A series of items
■ ■ ■ ■ ■

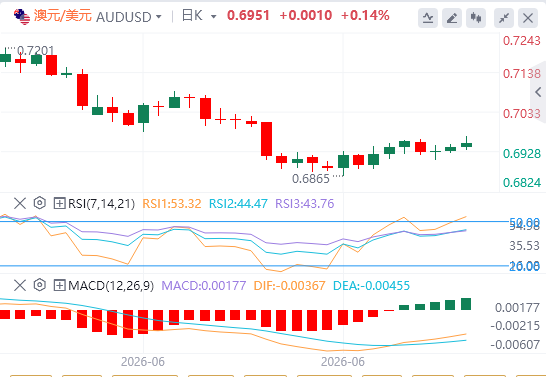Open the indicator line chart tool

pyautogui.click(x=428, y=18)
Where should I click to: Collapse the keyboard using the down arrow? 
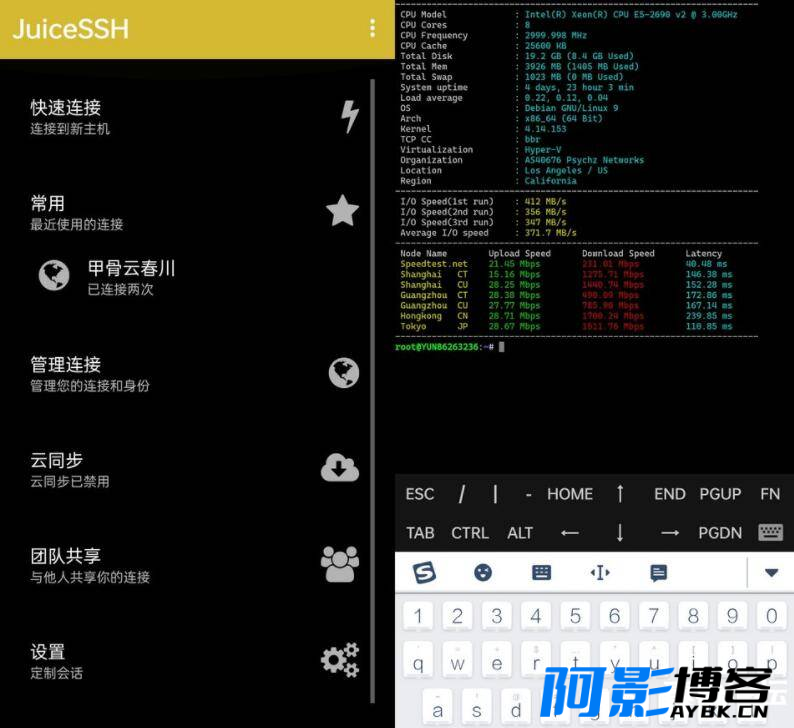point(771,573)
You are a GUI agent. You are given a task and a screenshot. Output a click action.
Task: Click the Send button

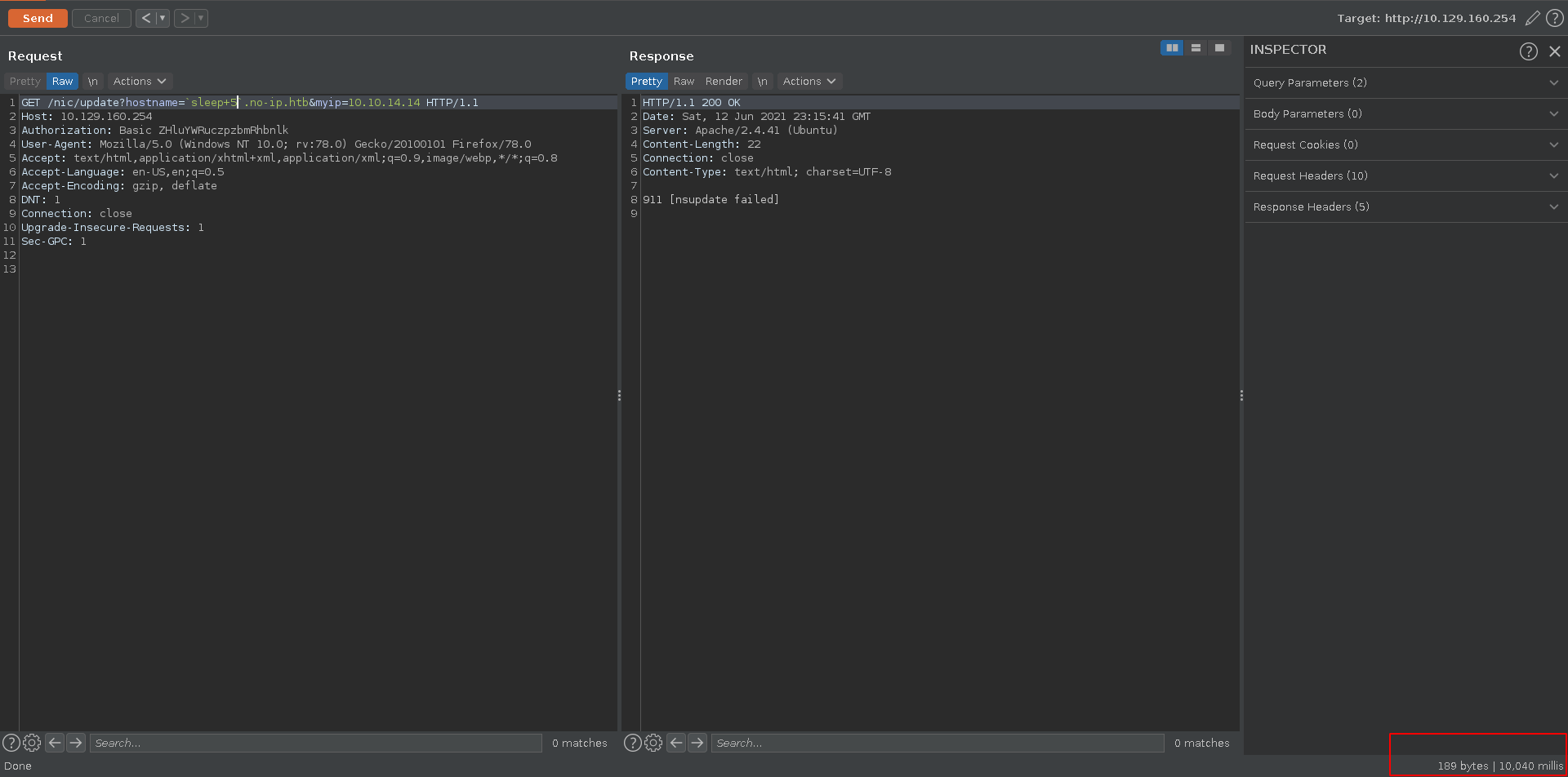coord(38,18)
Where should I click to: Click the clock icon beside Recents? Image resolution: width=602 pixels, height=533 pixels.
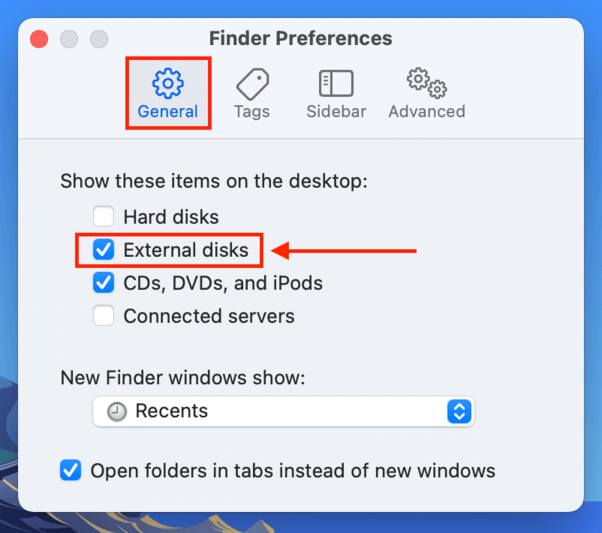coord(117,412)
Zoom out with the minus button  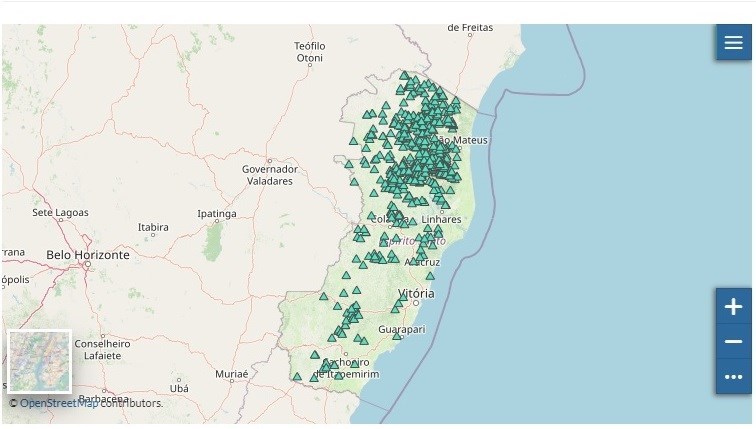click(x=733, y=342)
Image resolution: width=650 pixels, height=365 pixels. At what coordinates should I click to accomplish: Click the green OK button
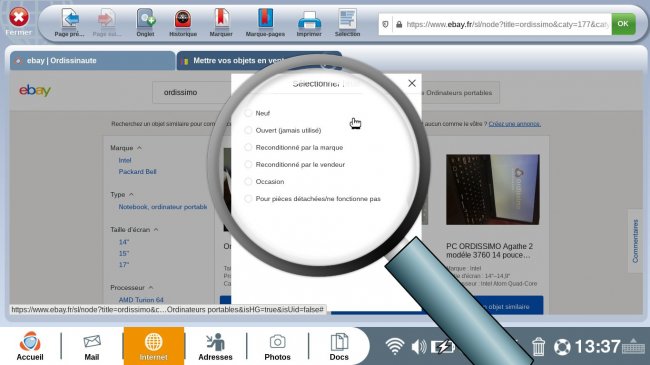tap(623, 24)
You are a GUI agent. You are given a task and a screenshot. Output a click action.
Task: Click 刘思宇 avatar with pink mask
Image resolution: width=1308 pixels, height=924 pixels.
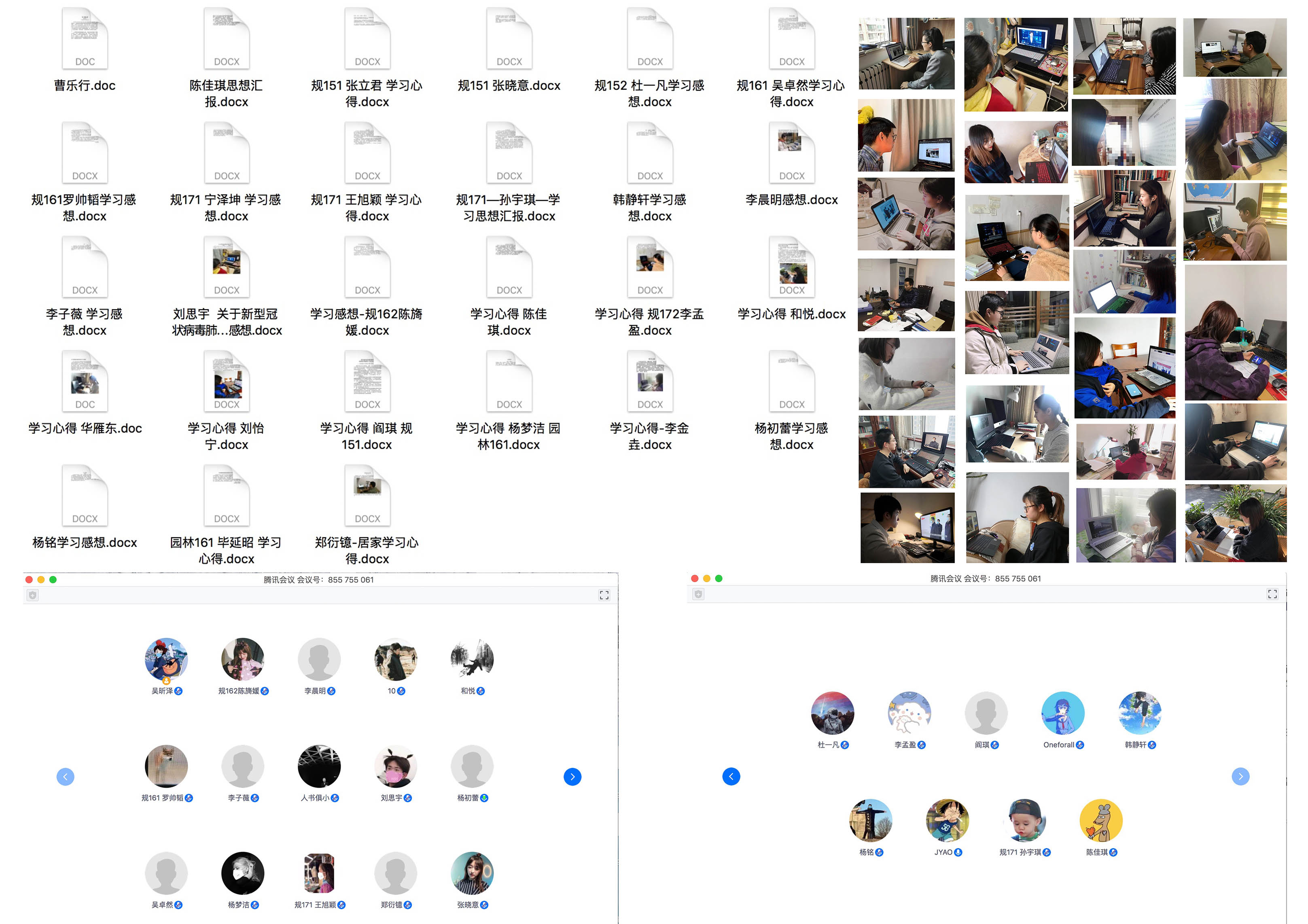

■ ■ ■ ■ ■

EXERCISE TASK → Format the items from the first line through the line containing "coord(38,18)", inclusive, as a JSON list of strings with one string per line and no blank lines. Leave the pictures out of the answer.

SOLUTION FOR THIS PROBLEM →
[
  "Open the indicator line chart tool",
  "pyautogui.click(x=428, y=18)",
  "Where should I click to: Collapse the keyboard using the down arrow? ",
  "point(771,573)",
  "You are a GUI agent. You are given a task and a screenshot. Output a click action.",
  "Task: Click the Send button",
  "coord(38,18)"
]